Tyler’s car pulls into the driveway fast. “Where is he?” he asks and goes to sit beside the box, sobbing. His shoulders ride up and down for what seems like forever and when he is finished, he trudges through the snowy yard to the shed, returning with two shovels. He hands one to Trevor and they walk in silence to the back of the yard; brothers, at odds much of the time, united in grief. Cadence’s bus arrives and I brace myself to tell her. “Wait…what?” She asks and then walks silently to her room, moments later breaking the silence with wailing.
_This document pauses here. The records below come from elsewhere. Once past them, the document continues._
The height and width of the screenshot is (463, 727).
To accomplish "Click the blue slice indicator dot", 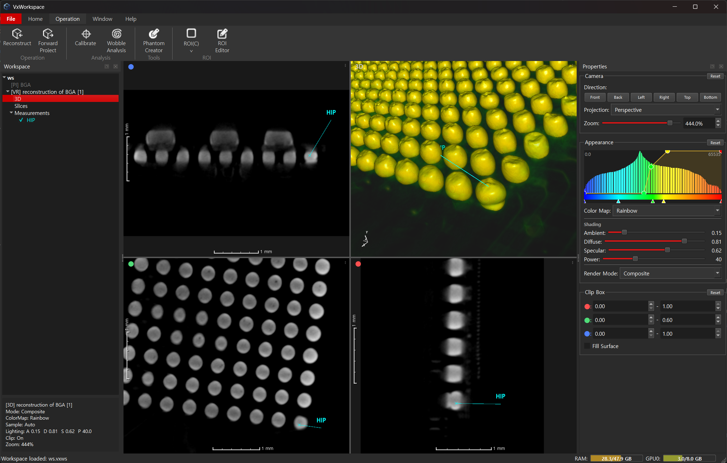I will (x=131, y=66).
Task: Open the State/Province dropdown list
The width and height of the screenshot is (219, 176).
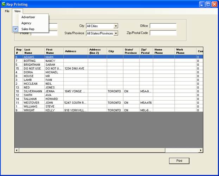Action: pyautogui.click(x=115, y=33)
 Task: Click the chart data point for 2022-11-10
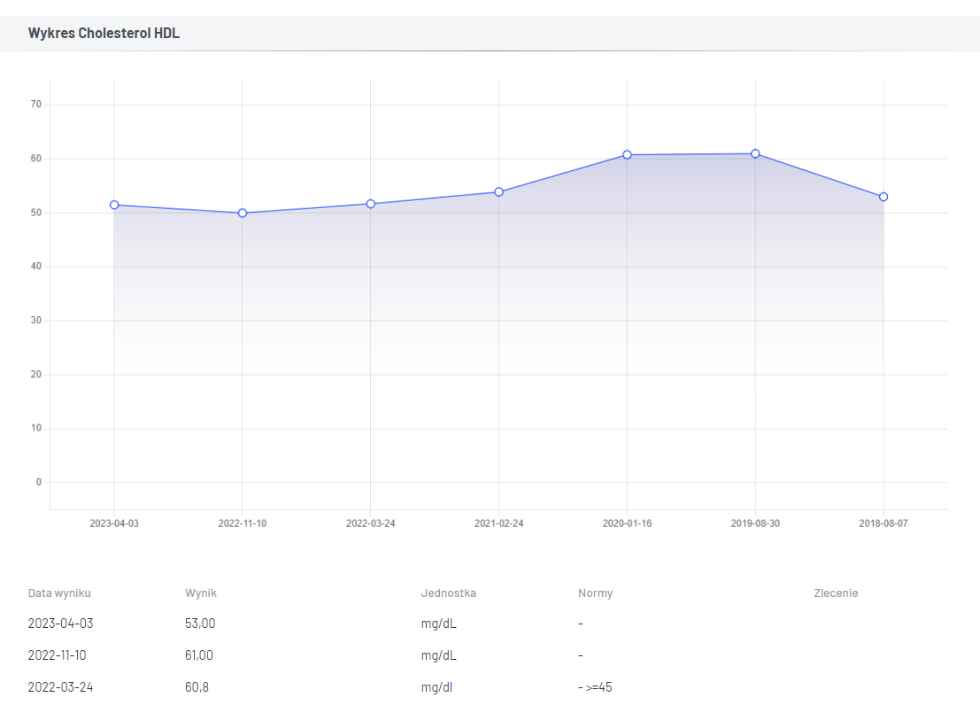pos(243,213)
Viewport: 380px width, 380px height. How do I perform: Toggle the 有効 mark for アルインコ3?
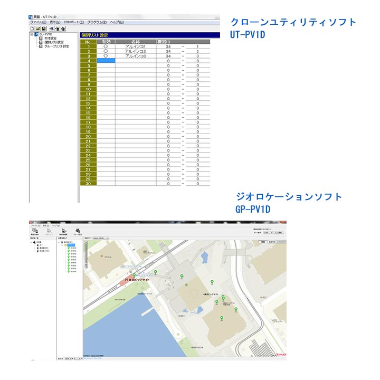tap(106, 56)
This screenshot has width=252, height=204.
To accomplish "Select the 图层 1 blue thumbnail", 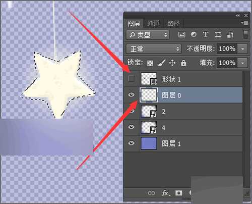I will 149,143.
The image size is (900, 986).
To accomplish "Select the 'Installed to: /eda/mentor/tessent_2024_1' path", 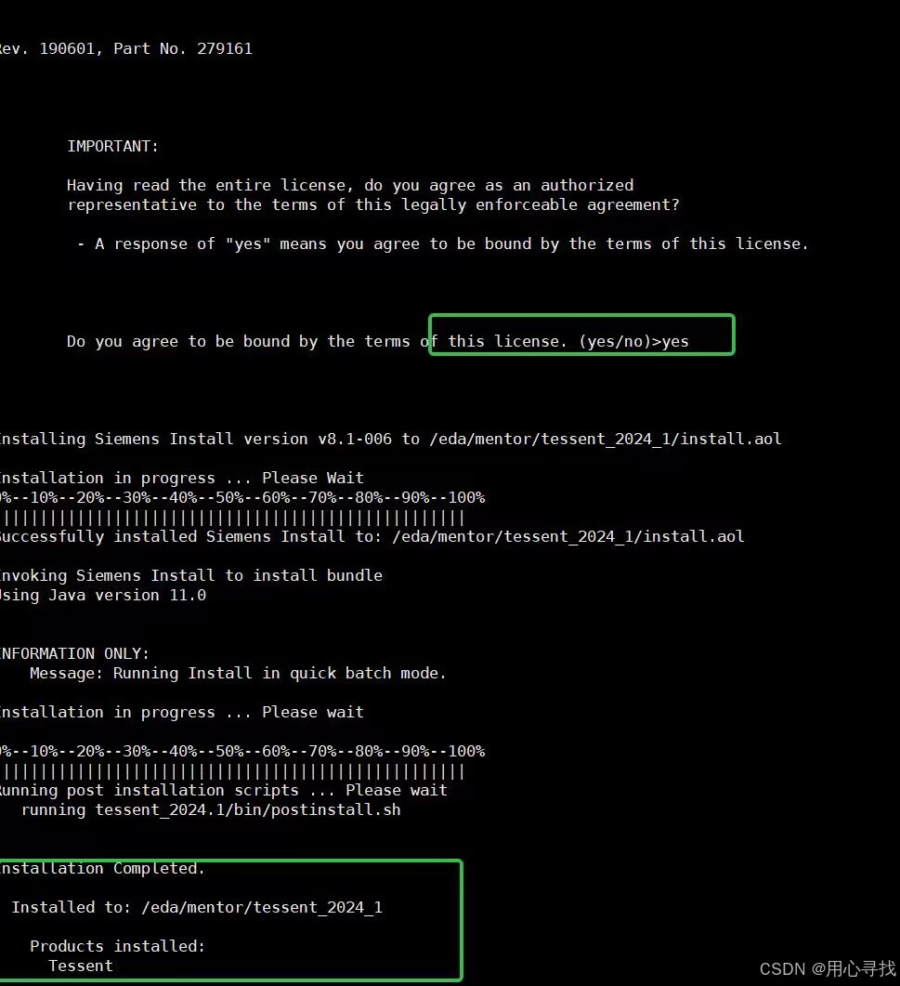I will click(x=197, y=907).
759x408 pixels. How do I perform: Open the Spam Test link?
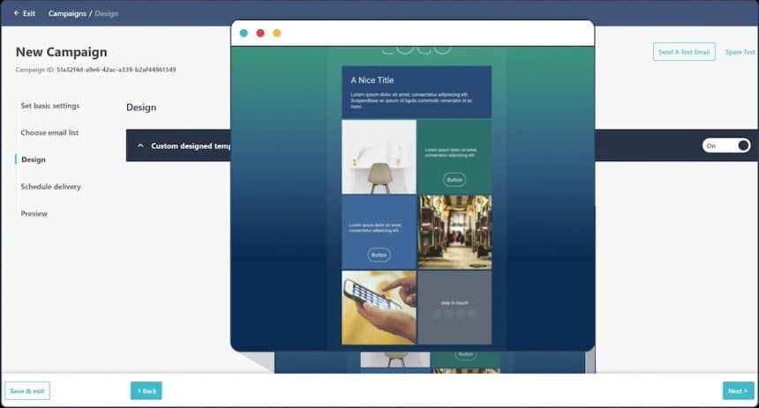tap(740, 52)
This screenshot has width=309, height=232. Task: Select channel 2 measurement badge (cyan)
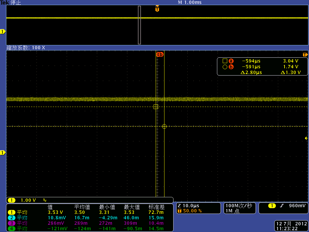tap(11, 218)
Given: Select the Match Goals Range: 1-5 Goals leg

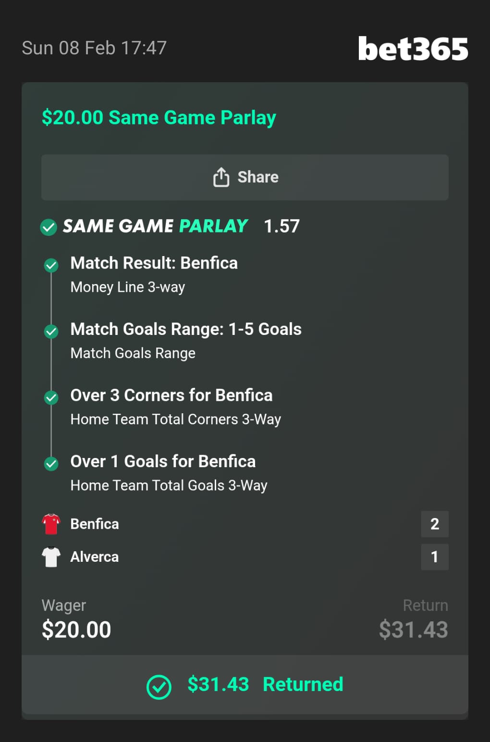Looking at the screenshot, I should tap(185, 330).
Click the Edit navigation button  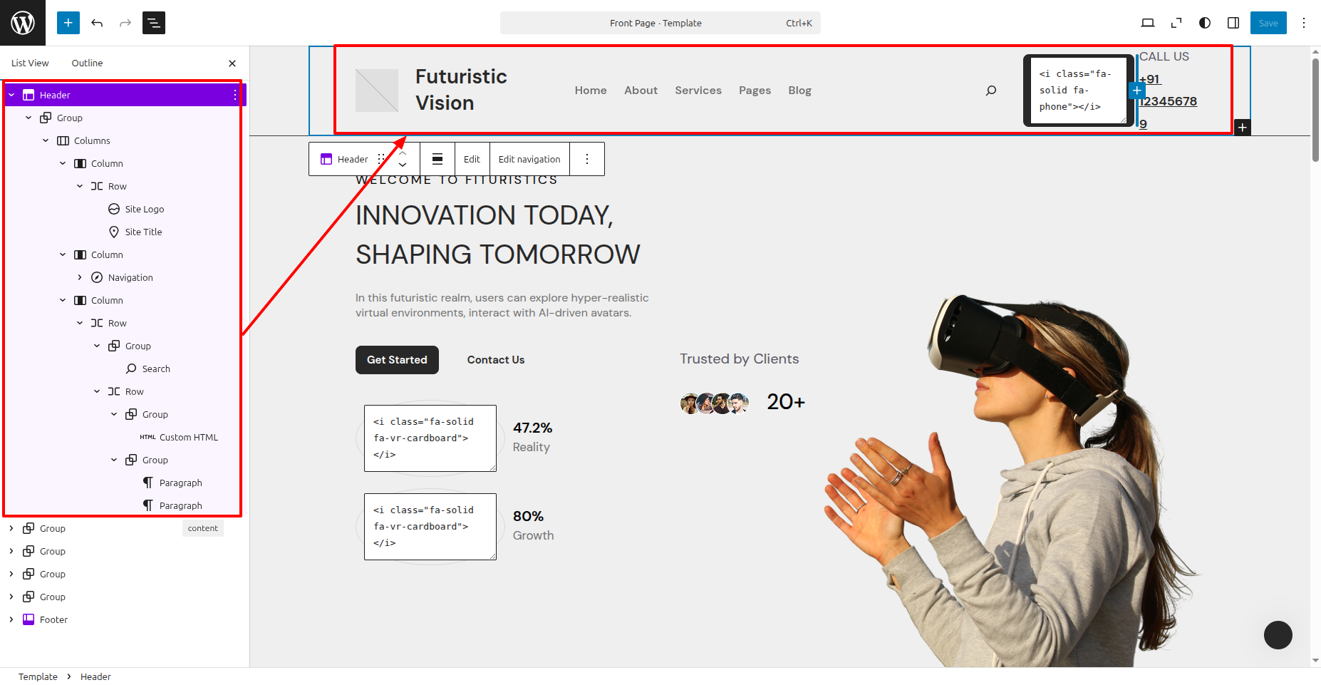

I stand in the slider door watching my sons digging the frozen earth with pick axe and shovels, taking turns with blistered hands. Darkness is approaching. Tyler takes a regular axe and hacks away at a 2 x 4 to build a cross. Cadence will not let me in her room. Brad puts boots on to help the boys and just before dark, the hole is ready. Trevor’s hands are bleeding from his knuckles where he punched the wall and from the shovel tearing at his skin. He leaves, unable to watch his little buddy go into the ground. Darkness takes over as Tyler sits in the kitchen, filling a box with mementoes and bacon and a letter to keeper. Cadence adds some items to the box; a Mexican Worry Doll that sleeps beneath her pillow, said to take away ones worries during sleep and an arrow head from camp that she got in the woods since she knew Keeper loved to be outdoors. I add his newest toy that was a Christmas gift, a creature with its face chewed off and squeaker removed, just the way he liked it. Brad is ready to put his cardboard casket into the ground.

“Wait,” I say before we lower the box, “Cadence, run back and get his blankie?” I ask. “He hates to be cold” I say, sounding ridiculously childish. When she returns, I tuck him in for the last time under his blanket, head to toe, just the way he likes it. Tearful prayers are followed by the empty sound of shovels of dirt covering his box. It is completely dark now and while they finish, I return to the house. Sometime later, Tyler comes in to find a candle and takes a deep, jar candle out to the site. A large cross at the top and a huge stone marks the spot and upon it, Tyler places the candle. It is quite some distance from the house, but the little light shines in the black of night honoring our little friend.

Early the next morning, I look out the window to see the light of the candle still glowing just the way memories do in our hearts.